Le Canada ne devrait pas limiter son programme de logement pour les sans-abris aux personnes souffrant de problèmes psychiatriques ou celles se retrouvant fréquemment dans la rue, ont indiqué des experts américains en la matière.

Trois sommités américaines, ayant mené avec brio ces dix dernières années l'approche «Housing First» de l'administration américaine, se trouvent à Ottawa ces jours-ci afin de partager avec le gouvernement fédéral leurs connaissances sur le sujet. Les conservateurs ont récemment choisi d'adopter cette même stratégie, qui vise à offrir un toit à ceux dans le besoin rapidement, sans obligations et sans que trop de questions ne leur soient posées.

Une telle approche fera épargner des dollars au gouvernement canadien, à condition qu'elle soit appliquée avec soin, ont indiqué les experts de cette stratégie. Il faudrait ainsi, selon ces spécialistes, qu'Ottawa élargisse son programme à différents types de catégorie de personnes sans logement, et pas seulement qu'à celles se retrouvant fréquemment à la rue ou encore touchées par de sérieux problèmes de santé mentale.

«Le principe peut être appliqué à d'autres tranches de la population», a indiqué Nan Roman, président de l'Alliance nationale pour mettre fin à l'itinérance, une organisation basée à Washington.

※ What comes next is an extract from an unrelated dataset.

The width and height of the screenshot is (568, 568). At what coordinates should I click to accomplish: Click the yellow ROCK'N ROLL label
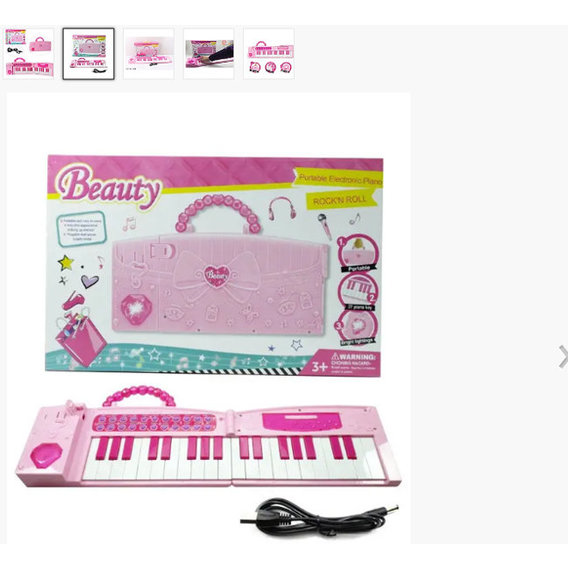coord(341,200)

M. Roman était de passage à Ottawa avec ses collègues Barbara Poppe, directrice générale du Conseil pluridisciplinaire des États-Unis sur l'itinérance et Mark Johnston, du Bureau du développement et de la planification communautaire. Ils se sont entretenus avec de hauts fonctionnaires du ministère des Ressources humaines, et leur ont expliqué les bons coups et les ratés du programme qu'ils ont élaboré au cours des dix dernières années de l'autre côté de la frontière.

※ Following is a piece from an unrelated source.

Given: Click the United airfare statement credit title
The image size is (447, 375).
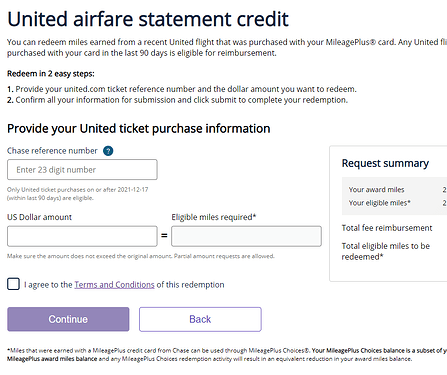Looking at the screenshot, I should (148, 19).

Un projet-pilote lancé il y a cinq ans au Canada et qui s'inspire de l'approche américaine - le programme «Chez Soi» -, a démontré qu'une telle stratégie contribuait réellement à réduire l'itinérance et à réaliser des économies, a soutenu un vice-président de la Commission de la santé mentale du Canada, Cameron Keller.

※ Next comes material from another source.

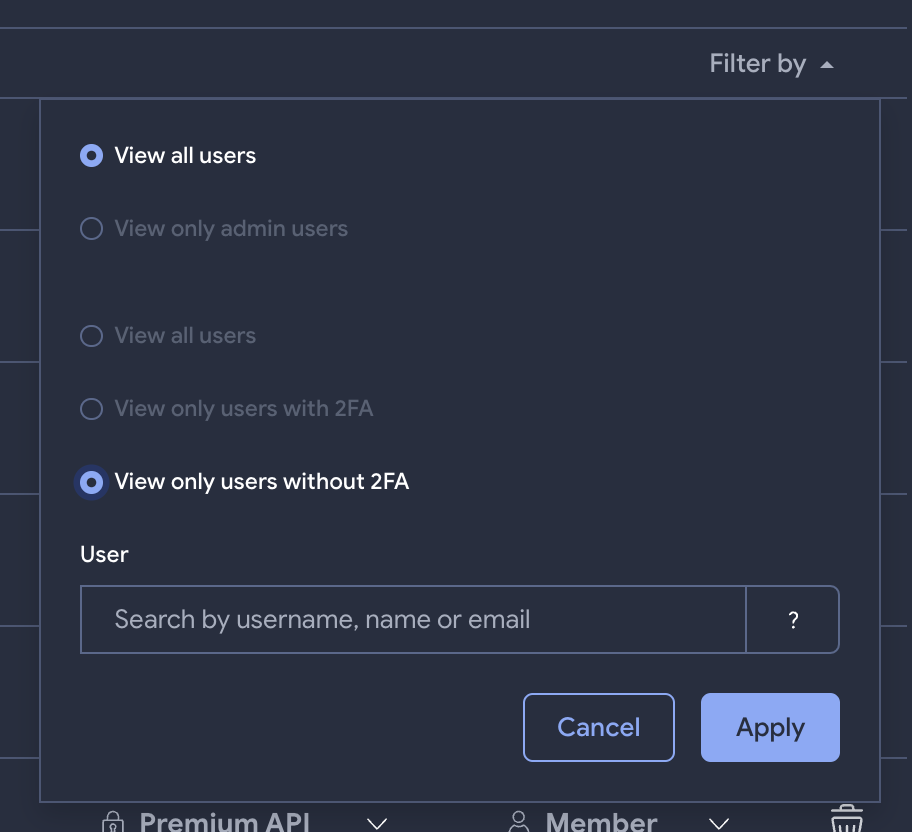The image size is (912, 832).
Task: Click the Member role label
Action: coord(601,822)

Prenant de court les militants contre la pauvreté, le dernier budget du gouvernement Harper annonçait le renouvellement sur cinq ans du financement alloué à la Stratégie des partenariats de lutte contre l'itinérance. On y indiquait également que le programme «Priorité au logement» serait au coeur de cette stratégie.

Le projet-pilote a été conduit dans cinq villes canadiennes, dont Moncton et Montréal, et consistait essentiellement à trouver et payer des logements aux personnes avec des problèmes de santé mentale, pour ensuite les diriger vers tous les services sociaux nécessaires pour qu'elles soient en mesure de garder leur nouveau foyer. «Chez Soi» s'est traduit par un taux de réussite de 85 pour cent, convaincant la ministre des Ressources humaines, Diane Finley, de renouveler l'aide allouée au programme.

Or, les bénéfices retirés d'un hébergement stable pour les familles sans foyer, et qui n'ont pas les moyens de s'offrir un toit, sont énormes, a plaidé M. Johnston. «Si vous ne vous attardez qu'aux sans-abris «réguliers', vous perdrez du soutien politique», a-t-il prévenu.